The Atlas3D project - VII. A new look at the morphology of nearby galaxies: the kinematic morphology-density relation

TL;DR

This study revises galaxy morphology classification by analyzing the kinematic properties of early-type galaxies, revealing environmental influences on galaxy evolution and proposing a new morphology-density relation based on kinematics.

Contribution

It introduces a kinematic morphology-density relation for early-type galaxies, replacing traditional classifications, and highlights environmental effects on galaxy evolution.

Findings

Fast rotators are often barred lenticulars with disky isophotes.

Slow rotators are rounder, spheroidal, and rare in low-density environments.

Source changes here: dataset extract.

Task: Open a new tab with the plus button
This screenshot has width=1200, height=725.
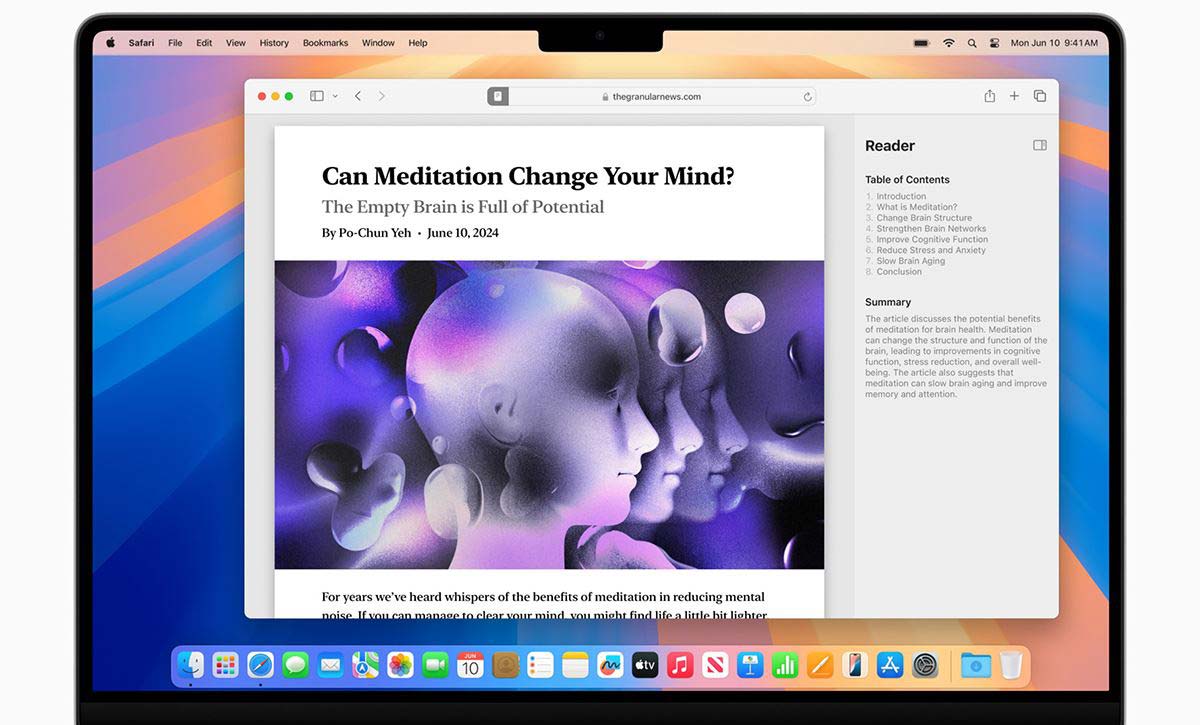Action: 1014,95
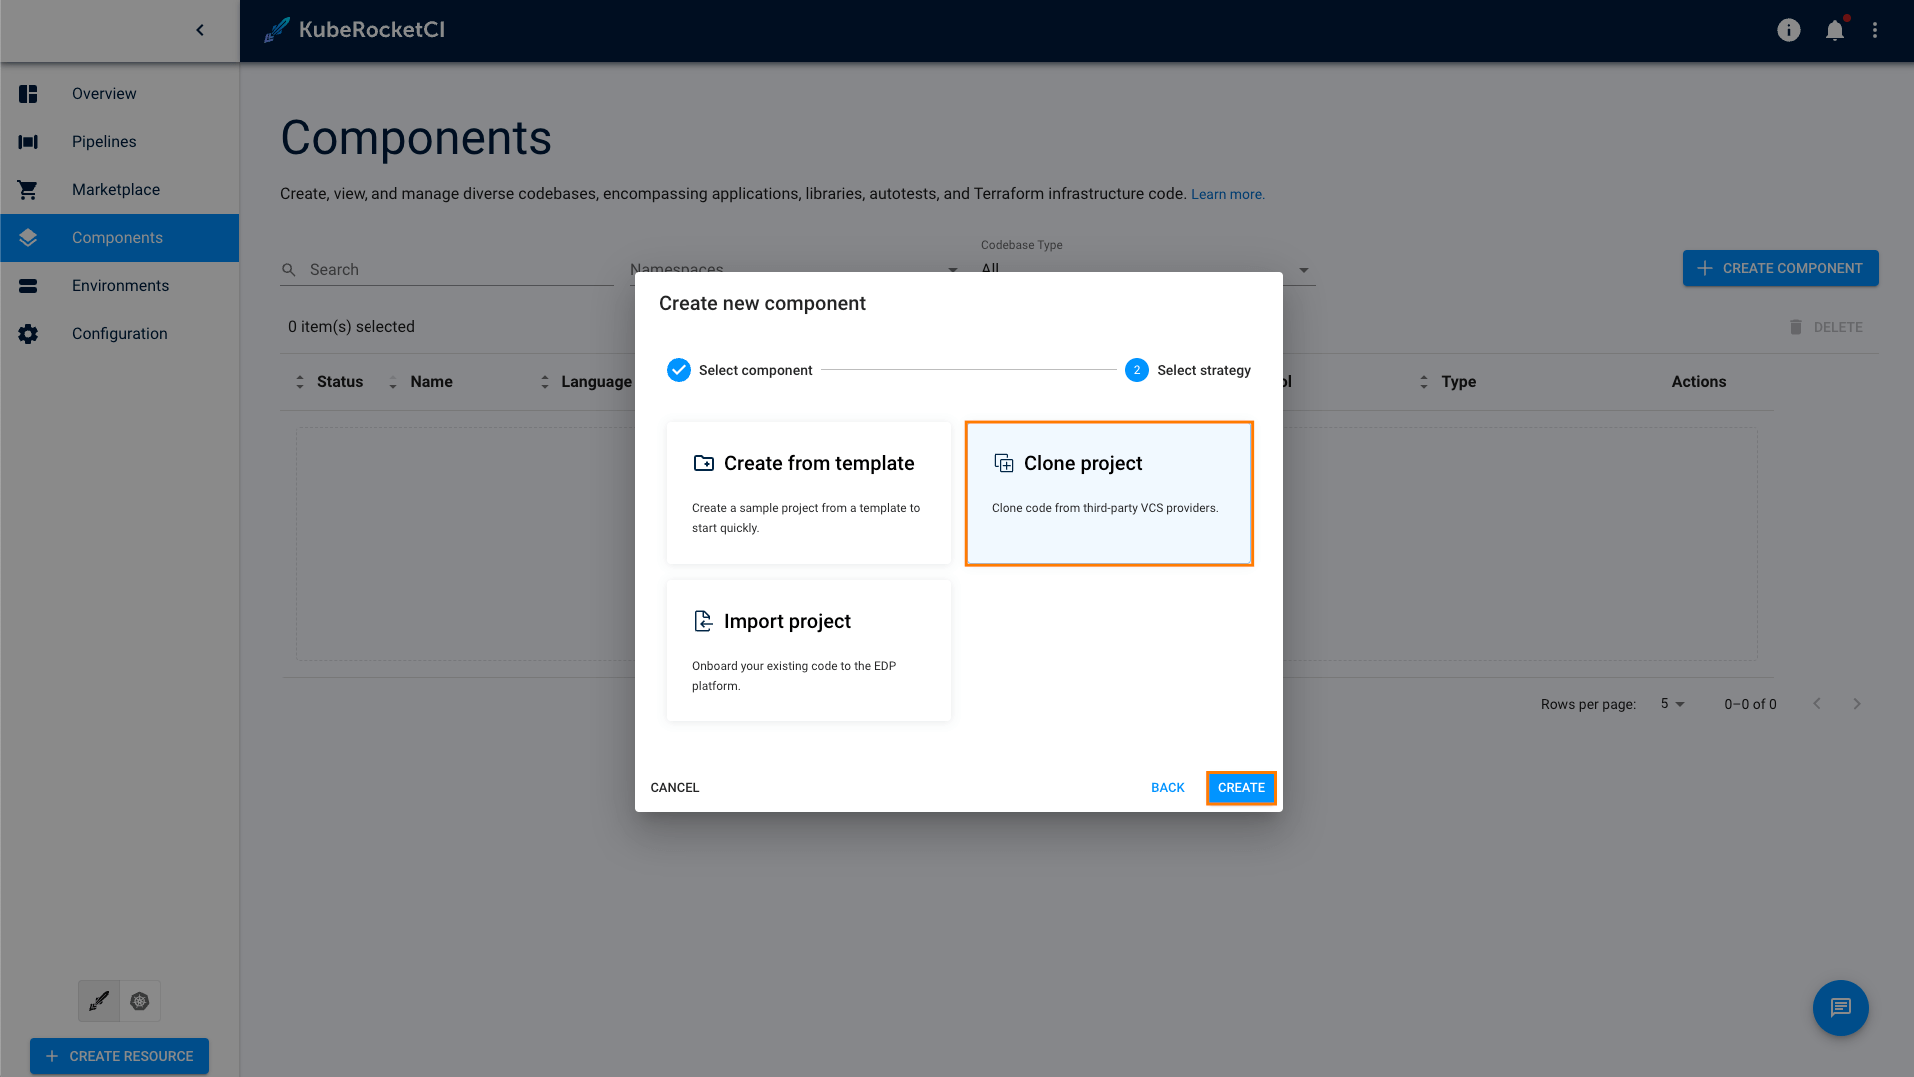
Task: Pick the Import project option
Action: pos(808,651)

A smooth log-linear relation exists between spiral fraction and local density.

Abstract

We look at the morphology of fast and slow rotator early-type galaxies. Edge-on fast rotators are lenticular galaxies. They appear like spiral galaxies with the gas and dust removed, and in some cases are flat ellipticals with disky isophotes. Fast rotators are often barred and span the same full range of bulge fractions as spiral galaxies. The slow rotators are rounder and are generally consistent with being genuine, namely spheroidal-like, elliptical galaxies. We propose a revision to the tuning-fork diagram by Hubble as it gives a misleading description of ETGs. We study for the first time the kinematic morphology-density T-Sigma relation using fast and slow rotators to replace lenticulars and ellipticals. We find that our relation is cleaner than using classic morphology. Slow rotators are nearly absent at the lowest density environments [f(SR)<2%] and generally constitute a small fraction [f(SR)~4%] of the total galaxy population in the environments explored by our survey, with the exception of the densest core of the Virgo cluster [f(SR)~20%]. We find a clean log-linear relation between the fraction f(Sp) of spiral galaxies and the local galaxy surface density. The existence of a smooth kinematic T-Sigma relation in the field excludes processes related to the cluster environment as main contributors to the apparent conversion of spirals into fast-rotators in low-density environments. It shows that the segregation is driven by local effects at the small-group scale. Only at the largest densities in the Virgo core does the f(Sp) relation break down and steepens sharply, while the fraction of slow-rotators starts to significantly increase. This suggests that a different mechanism is at work there. (Abridged)